A visão de uma cópia de Verwethe Spuren (A
peste em Paris, 1937), de Veit Harlan, encontrada nos anos de 1980 pelo
colecionador de filmes Alceu Massini, de Santo André, e que ele me projetou na
sala de cinema de sua casa, despertou-me o interesse em desvendar os mecanismos
da propaganda nazista embutida no cinema de ficção. Já neste neste sentido
colaborei com Massini, junto à imprensa, na organização de uma sessão aberta
daquele filme no auditório do Museu de Arte de São Paulo (MASP). O enigma do
nacional-socialismo, que os historiadores tentavam em vão decifrar, parecia-me
mal iluminado pelas falhas interpretações dadas à forma que a propaganda
nazista assumiu no cinema, sobretudo no filme de entretenimento.

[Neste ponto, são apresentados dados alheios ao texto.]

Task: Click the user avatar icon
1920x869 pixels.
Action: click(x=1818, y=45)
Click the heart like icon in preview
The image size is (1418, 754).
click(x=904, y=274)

Eu havia apresentado, a 12 de julho de 1989, uma
dissertação de mestrado à Universidade de São Paulo (USP), orientada por Anita
Novinsky, sobre Autos-da-fé como espetáculos de massa, que mostrava como
a propaganda antissemita, disseminada pela cultura de massa da época,
monopolizada pela Igreja, conduziu, na Península Ibérica, à destruição moral e
física dos judeus; as pesquisas para essa dissertação ajudaram-me a identificar
as estruturas originais do totalitarismo[3],
fornecendo-me os conceitos básicos para abordar a modelagem do imaginário
coletivo da Alemanha nazista pela propaganda antissemita, disseminada pela
cultura de massa (imprensa, rádio, cinema) controlada pelo Ministério do
Esclarecimento Público e da Propaganda de Joseph Goebbels, e que culminou nos
rituais de destruição moral e física de seis milhões de judeus da Europa nos
campos de concentração, trabalho e extermínio montados pelo ‘Terceiro Reich’.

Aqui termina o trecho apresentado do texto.